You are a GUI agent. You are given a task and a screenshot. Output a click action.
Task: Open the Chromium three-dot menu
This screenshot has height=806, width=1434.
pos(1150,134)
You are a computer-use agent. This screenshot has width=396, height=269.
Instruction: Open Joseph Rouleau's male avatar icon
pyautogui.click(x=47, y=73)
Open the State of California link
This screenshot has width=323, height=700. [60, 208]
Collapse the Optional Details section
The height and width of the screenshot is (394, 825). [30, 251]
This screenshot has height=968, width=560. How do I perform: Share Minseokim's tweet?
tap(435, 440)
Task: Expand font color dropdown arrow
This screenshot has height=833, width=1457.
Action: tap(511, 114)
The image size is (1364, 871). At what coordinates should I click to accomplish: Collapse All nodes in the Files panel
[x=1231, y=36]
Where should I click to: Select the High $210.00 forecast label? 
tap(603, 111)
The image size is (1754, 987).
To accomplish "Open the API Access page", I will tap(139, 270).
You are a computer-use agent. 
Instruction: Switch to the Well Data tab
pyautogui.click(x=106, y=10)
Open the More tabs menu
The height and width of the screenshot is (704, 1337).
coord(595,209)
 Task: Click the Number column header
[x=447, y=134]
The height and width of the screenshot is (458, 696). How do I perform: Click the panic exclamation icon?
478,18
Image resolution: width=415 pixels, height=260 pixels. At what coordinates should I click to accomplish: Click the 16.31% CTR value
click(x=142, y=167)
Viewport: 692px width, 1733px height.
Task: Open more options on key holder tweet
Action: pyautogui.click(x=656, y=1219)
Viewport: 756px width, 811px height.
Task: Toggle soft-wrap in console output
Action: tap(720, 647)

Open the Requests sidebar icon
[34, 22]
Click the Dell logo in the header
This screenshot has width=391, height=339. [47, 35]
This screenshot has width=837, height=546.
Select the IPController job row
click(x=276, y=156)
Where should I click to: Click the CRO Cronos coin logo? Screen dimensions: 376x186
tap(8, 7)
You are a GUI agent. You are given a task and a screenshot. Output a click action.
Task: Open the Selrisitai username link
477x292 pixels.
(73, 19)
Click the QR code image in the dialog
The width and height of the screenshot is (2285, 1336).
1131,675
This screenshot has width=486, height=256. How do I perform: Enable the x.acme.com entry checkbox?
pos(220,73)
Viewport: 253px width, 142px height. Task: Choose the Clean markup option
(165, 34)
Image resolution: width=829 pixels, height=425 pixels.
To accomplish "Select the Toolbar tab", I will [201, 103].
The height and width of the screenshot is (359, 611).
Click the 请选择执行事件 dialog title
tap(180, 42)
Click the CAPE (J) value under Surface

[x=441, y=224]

☆ ☆ ☆

_WHAT NEEDS TO BE DONE_
Reproduce the listing above with "Instruction" replaced by "Goal" wherever it occurs, keeping everything else the same.

_EXERCISE SOLUTION_
You are a GUI agent. You are given a task and a screenshot. Output a click action.
Task: Open the Chromium three-dot menu
This screenshot has height=806, width=1434.
pos(1150,134)
You are a computer-use agent. This screenshot has width=396, height=269.
Goal: Open Joseph Rouleau's male avatar icon
pyautogui.click(x=47, y=73)
Open the State of California link
This screenshot has width=323, height=700. [60, 208]
Collapse the Optional Details section
The height and width of the screenshot is (394, 825). [30, 251]
This screenshot has height=968, width=560. How do I perform: Share Minseokim's tweet?
tap(435, 440)
Task: Expand font color dropdown arrow
This screenshot has height=833, width=1457.
Action: tap(511, 114)
The image size is (1364, 871). At what coordinates should I click to accomplish: Collapse All nodes in the Files panel
[x=1231, y=36]
Where should I click to: Select the High $210.00 forecast label? 
tap(603, 111)
The image size is (1754, 987).
To accomplish "Open the API Access page", I will tap(139, 270).
You are a computer-use agent. 
Goal: Switch to the Well Data tab
pyautogui.click(x=106, y=10)
Open the More tabs menu
The height and width of the screenshot is (704, 1337).
coord(595,209)
 Task: Click the Number column header
[x=447, y=134]
The height and width of the screenshot is (458, 696). How do I perform: Click the panic exclamation icon?
478,18
Image resolution: width=415 pixels, height=260 pixels. At what coordinates should I click to accomplish: Click the 16.31% CTR value
click(x=142, y=167)
Viewport: 692px width, 1733px height.
Task: Open more options on key holder tweet
Action: pyautogui.click(x=656, y=1219)
Viewport: 756px width, 811px height.
Task: Toggle soft-wrap in console output
Action: tap(720, 647)

Open the Requests sidebar icon
[34, 22]
Click the Dell logo in the header
This screenshot has width=391, height=339. [47, 35]
This screenshot has width=837, height=546.
Select the IPController job row
click(x=276, y=156)
Where should I click to: Click the CRO Cronos coin logo? Screen dimensions: 376x186
tap(8, 7)
You are a GUI agent. You are given a task and a screenshot. Output a click action.
Task: Open the Selrisitai username link
477x292 pixels.
(73, 19)
Click the QR code image in the dialog
The width and height of the screenshot is (2285, 1336).
1131,675
This screenshot has width=486, height=256. How do I perform: Enable the x.acme.com entry checkbox?
pos(220,73)
Viewport: 253px width, 142px height. Task: Choose the Clean markup option
(165, 34)
Image resolution: width=829 pixels, height=425 pixels.
To accomplish "Select the Toolbar tab", I will [201, 103].
The height and width of the screenshot is (359, 611).
Click the 请选择执行事件 dialog title
tap(180, 42)
Click the CAPE (J) value under Surface

[x=441, y=224]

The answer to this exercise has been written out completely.